Door de opgravingen en archaeologische vondsten weet men nu ook, dat onder het vorstenhuis Han (202 n. Chr.—220 n. Chr.) China’s invloed op kunstgebied zoowel in het Z. als in het N. van het schiereiland zeer groot was. Met het Boeddhisme (372) drongen de Grieksch-Boeddhistische kunst en een nieuwe vloed van Chin. cultuur (schrift en letterkunde) binnen. De Koreanen werden de leermeesters der Japanners in de Boeddhistische bouwen schilderkunst, in de Chin. letterkunde, in de ceramiek, de zijdewormenkweek, de weefkunst, enz. Zoo was Korea de doorgang, waarlangs de Chin. cultuur in Japan binnendrong.

Te Karatsoe (Hizen-gouw) en te Hagi (Nagatogouw) waren reeds zeer vroeg Koreanen gevestigd, die daar potten bakten en het eerst glazuur wisten te gebruiken: het Okoegorai-aardewerk (Gorai = Korea, okoe = oud) is het oudste, met grauwkleurig glazuur; het latere Tsjosen-Karatsoe-aardewerk (Tsjosen == Tsj’ao-sien, Korea) droeg helder, soms blauwachtig glazuur. Leden van het Chin. gezantschap naar Korea prezen in 1125 de inlandsche ceramiekwaren, waarvoor de pottenbakkers de motieven en de vormen van den Soeng-stijl navolgden en die tinten vertoonden, welke van grijsgroen tot blauwachtig zeegroen gingen, doch ook soms bleek waren, bijna wit met een tikje blauw of groen. → Hidejosji nam in Korea honderden pottenbakkers gevangen en vestigde hen over heel zijn gebied. In de 15e eeuw ging nog veel vaatwerk uit China en vooral uit Korea naar Japan.

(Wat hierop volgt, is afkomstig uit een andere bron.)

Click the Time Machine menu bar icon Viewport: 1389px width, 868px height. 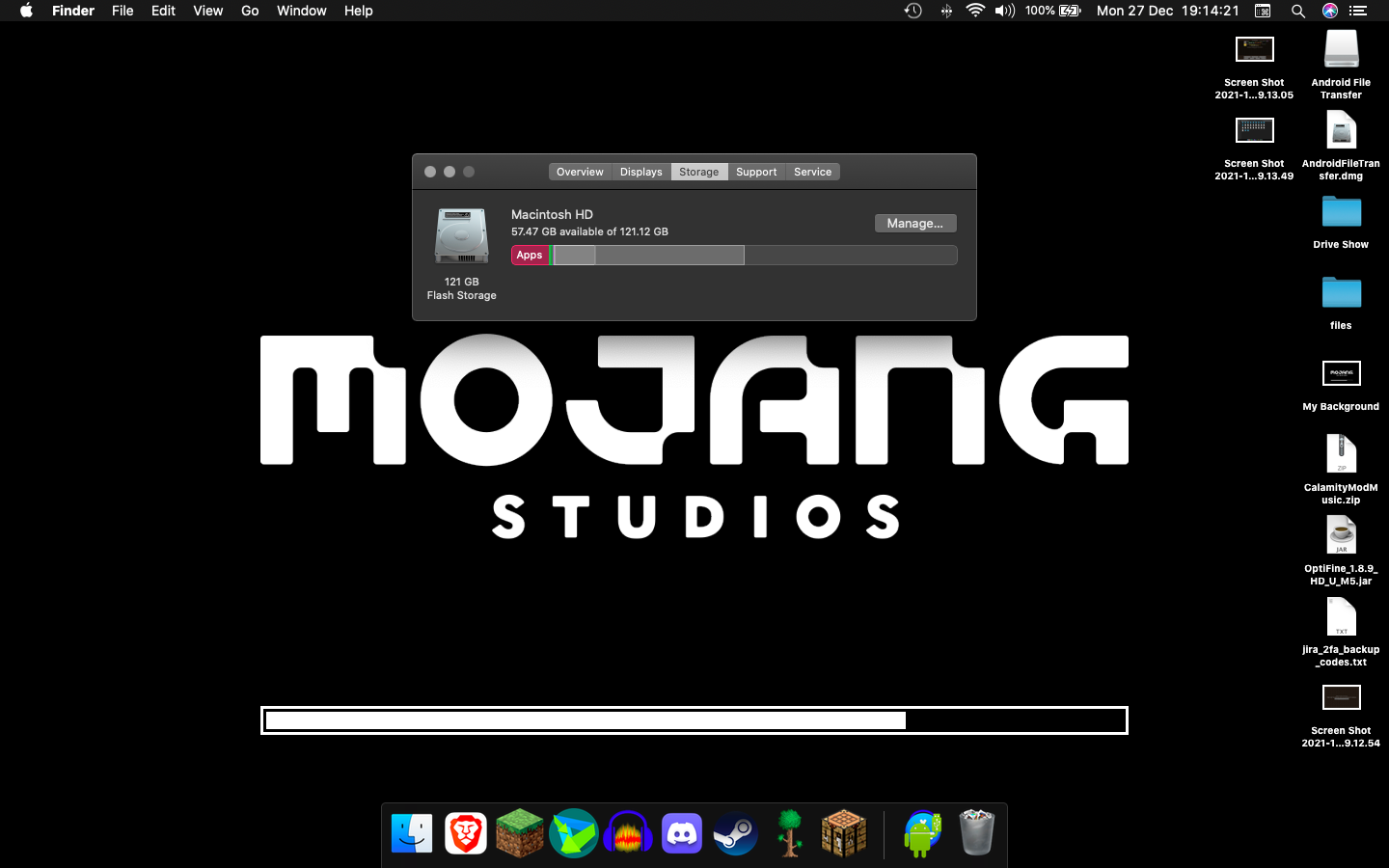pyautogui.click(x=912, y=11)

De bouwtrant van stadsmuren en poorten, ook van tempels, kiosken enz., is heelemaal Chineesch; jammer genoeg blijven van aloude tempels en paleizen alleen de puinhoopen over, ten gevolge van de talrijke oorlogen op het schiereiland gevoerd. Op den berg Foe-soe, 7 km van Hpoeng-tek, staat nog een tempel en een steenen toren, ca. 40 m hoog, waarvan men den bouw aan T’wo-t’wo (Juan-vorstenhuis, 1280-1367) toeschrijft.

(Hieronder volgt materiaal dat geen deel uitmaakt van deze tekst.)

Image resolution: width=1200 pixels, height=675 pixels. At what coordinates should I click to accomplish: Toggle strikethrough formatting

In navolging van de Chin. letterkundigen beoefenden de Koreanen ook de muziek en de schilderkunst: men vertelt, dat Wang Pao-kao de aschgrauwe kranen naar de melodieën van zijn harp deed komen luisteren, en dat er in de pagode Hwang-loeng-se, ten O. van Yue-tsj’eng in King-tsjow, een oude den op den muur zoo echt natuurgelijkend geschilderd stond, dat de vogels er naartoe gevlogen kwamen, doch tegen den muur botsten en bedwelmd op den grond vielen.

Op verschillende plaatsen vindt men hier groote, daar kleine beelden, mirjek genoemd (Maitreyabeelden), die toch geen Boeddhistische vormen vertoonen en waarvan de oorsprong onbekend is. Mullie.